The currency has been hit by concerns over monetary policy under President Recep Tayyip Erdogan but deteriorated further this month after a public spat with the United States.
The lira lost nearly a quarter of its value against the greenback in the past month and over 40 percent since January.
The lira was trading at 6.4 to the dollar around 1100 GMT on Wednesday, a loss of 3 percent. The lira lost a similar percentage against the euro, trading at 7.5.
After last week's long public holiday, the lira fell further on Monday with economists warning the fears over the health of the Turkish economy remain.
Ratings agency Moody's on Tuesday downgraded 14 banks by one notch and four others -- including major lenders Denizbank and Is Bank -- by two notches.
The Turkish central bank on Wednesday morning reiterated that it would provide banks with "all the liquidity that they needed" as it doubled banks' borrowing limits for overnight transactions from levels before August 13, effective from Wednesday.
The Turkish statistics office also announced the economic confidence index fell to 83.9 in August, down from 92.2 in July and 104.9 in January.
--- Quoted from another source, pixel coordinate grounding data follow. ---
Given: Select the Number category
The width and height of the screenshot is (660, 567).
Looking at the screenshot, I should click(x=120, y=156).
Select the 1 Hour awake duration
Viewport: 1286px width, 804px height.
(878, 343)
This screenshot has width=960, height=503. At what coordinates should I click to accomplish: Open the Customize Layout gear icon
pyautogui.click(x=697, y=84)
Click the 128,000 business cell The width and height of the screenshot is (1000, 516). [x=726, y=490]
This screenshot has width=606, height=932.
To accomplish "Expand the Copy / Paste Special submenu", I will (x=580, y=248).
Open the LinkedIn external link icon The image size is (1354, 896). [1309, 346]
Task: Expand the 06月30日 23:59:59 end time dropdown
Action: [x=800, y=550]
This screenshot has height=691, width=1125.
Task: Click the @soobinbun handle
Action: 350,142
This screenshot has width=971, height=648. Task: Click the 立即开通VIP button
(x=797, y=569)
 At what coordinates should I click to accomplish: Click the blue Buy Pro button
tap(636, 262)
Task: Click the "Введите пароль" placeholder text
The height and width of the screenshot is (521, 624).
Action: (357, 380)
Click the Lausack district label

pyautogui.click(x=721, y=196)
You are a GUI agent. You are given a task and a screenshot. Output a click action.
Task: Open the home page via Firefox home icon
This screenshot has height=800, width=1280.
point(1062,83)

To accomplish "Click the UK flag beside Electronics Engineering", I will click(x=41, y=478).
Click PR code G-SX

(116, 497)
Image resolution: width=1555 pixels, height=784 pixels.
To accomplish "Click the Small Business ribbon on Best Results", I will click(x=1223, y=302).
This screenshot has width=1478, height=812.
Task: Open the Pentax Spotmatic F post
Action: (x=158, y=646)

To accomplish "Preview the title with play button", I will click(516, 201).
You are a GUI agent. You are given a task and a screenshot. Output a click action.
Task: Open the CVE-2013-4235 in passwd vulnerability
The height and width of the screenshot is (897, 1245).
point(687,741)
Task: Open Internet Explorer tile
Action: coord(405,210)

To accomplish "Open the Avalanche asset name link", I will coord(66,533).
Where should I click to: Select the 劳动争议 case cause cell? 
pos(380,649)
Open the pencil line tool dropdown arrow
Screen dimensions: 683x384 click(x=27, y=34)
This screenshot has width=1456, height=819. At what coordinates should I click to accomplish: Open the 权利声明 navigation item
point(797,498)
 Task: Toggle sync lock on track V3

The reading is the lowest since March 2009.
With inflation running at close to 16 percent and the current account deficit widening but the central bank refusing to tighten monetary policy, investors have yet to be persuaded by Ankara's helmsmanship of the economy.
And the spat with the United States over a detained American pastor prompted Washington to slap sanctions on two Turkish ministers and double tariffs on aluminum and steel imports from Turkey, prompting further misery for the lira.
Earlier in August, the lira reached above seven to the dollar for the first time ever.
Washington has threatened to hit Ankara with further sanctions if pastor Andrew Brunson is not released from house arrest, with President Donald Trump insisting Brunson is innocent.
Turkish Treasury and Finance Minister Berat Albayrak -- also Erdogan's son-in-law -- has sought to assuage investors' concerns by insisting that his medium term plan to be announced early next month will tackle the issues bedeviling the Turkish economy.